Collected data entries:
<<<<
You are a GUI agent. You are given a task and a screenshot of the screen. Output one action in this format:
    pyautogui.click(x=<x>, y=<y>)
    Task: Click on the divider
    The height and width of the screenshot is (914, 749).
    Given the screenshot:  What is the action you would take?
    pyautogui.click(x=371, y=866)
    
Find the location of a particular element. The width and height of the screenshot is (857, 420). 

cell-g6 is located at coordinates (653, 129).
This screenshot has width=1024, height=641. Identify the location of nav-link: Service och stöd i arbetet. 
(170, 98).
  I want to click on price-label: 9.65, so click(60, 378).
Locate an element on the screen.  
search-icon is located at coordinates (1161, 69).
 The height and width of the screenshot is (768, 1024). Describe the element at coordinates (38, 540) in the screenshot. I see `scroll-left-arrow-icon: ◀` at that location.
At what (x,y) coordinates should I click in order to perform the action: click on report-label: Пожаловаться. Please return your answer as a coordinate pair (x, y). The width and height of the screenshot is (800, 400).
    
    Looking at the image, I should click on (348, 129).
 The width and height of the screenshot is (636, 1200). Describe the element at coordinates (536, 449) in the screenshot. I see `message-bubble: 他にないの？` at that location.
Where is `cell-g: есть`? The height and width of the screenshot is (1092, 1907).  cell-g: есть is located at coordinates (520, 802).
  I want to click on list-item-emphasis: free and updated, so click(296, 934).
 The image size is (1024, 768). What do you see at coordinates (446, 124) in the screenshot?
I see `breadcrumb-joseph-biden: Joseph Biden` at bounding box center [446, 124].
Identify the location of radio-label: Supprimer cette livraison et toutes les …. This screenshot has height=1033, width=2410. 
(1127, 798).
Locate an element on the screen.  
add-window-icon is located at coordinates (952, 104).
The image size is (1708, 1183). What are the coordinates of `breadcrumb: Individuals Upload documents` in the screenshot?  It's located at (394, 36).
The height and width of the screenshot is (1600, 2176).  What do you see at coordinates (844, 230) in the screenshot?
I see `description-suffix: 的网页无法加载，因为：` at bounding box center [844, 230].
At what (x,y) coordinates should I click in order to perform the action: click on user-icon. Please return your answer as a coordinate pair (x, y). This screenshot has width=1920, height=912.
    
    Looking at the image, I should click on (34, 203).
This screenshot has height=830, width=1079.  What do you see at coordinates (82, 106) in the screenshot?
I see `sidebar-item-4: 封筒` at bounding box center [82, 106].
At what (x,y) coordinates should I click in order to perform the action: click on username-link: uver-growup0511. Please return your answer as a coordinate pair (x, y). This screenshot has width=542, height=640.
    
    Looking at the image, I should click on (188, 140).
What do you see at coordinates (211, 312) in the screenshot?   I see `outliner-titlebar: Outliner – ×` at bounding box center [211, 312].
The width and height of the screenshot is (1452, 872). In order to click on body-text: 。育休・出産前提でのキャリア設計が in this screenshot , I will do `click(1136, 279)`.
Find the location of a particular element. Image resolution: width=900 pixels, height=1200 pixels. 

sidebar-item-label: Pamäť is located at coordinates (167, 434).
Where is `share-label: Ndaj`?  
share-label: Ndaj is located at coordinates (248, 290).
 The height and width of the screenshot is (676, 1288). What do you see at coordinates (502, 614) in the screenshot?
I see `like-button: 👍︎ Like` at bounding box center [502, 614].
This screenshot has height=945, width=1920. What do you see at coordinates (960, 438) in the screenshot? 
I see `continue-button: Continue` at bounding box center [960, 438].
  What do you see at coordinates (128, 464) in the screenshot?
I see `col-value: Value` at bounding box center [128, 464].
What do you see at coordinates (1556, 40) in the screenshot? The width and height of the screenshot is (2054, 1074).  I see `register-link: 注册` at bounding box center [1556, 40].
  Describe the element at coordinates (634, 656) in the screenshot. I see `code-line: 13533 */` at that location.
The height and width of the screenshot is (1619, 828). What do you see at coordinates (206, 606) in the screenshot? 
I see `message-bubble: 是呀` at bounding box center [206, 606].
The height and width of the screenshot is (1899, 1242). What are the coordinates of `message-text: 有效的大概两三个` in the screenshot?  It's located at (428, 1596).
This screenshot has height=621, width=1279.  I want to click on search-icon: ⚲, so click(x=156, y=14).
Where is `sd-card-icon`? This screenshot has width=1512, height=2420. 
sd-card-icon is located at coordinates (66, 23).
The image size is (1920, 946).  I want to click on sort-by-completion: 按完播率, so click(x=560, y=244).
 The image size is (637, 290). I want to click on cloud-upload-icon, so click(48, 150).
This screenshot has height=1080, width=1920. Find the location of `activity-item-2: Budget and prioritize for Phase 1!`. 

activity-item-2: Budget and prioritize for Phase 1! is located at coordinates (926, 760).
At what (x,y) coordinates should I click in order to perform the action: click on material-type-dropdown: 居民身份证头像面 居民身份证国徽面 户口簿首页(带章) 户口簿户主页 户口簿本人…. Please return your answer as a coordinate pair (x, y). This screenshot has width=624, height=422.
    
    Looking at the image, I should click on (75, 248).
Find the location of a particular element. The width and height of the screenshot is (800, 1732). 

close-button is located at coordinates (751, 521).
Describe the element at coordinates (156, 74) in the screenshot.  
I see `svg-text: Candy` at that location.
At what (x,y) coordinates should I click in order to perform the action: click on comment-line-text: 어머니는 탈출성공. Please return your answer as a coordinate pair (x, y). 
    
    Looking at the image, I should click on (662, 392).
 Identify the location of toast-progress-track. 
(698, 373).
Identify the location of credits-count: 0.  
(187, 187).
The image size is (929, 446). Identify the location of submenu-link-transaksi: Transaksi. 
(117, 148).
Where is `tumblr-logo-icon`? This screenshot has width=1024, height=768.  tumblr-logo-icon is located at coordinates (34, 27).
>>>>
REQUIRED ACTION:
How many lines in the rows above contain the string "Phase"? Reply with the number only.

ANSWER SECTION:
2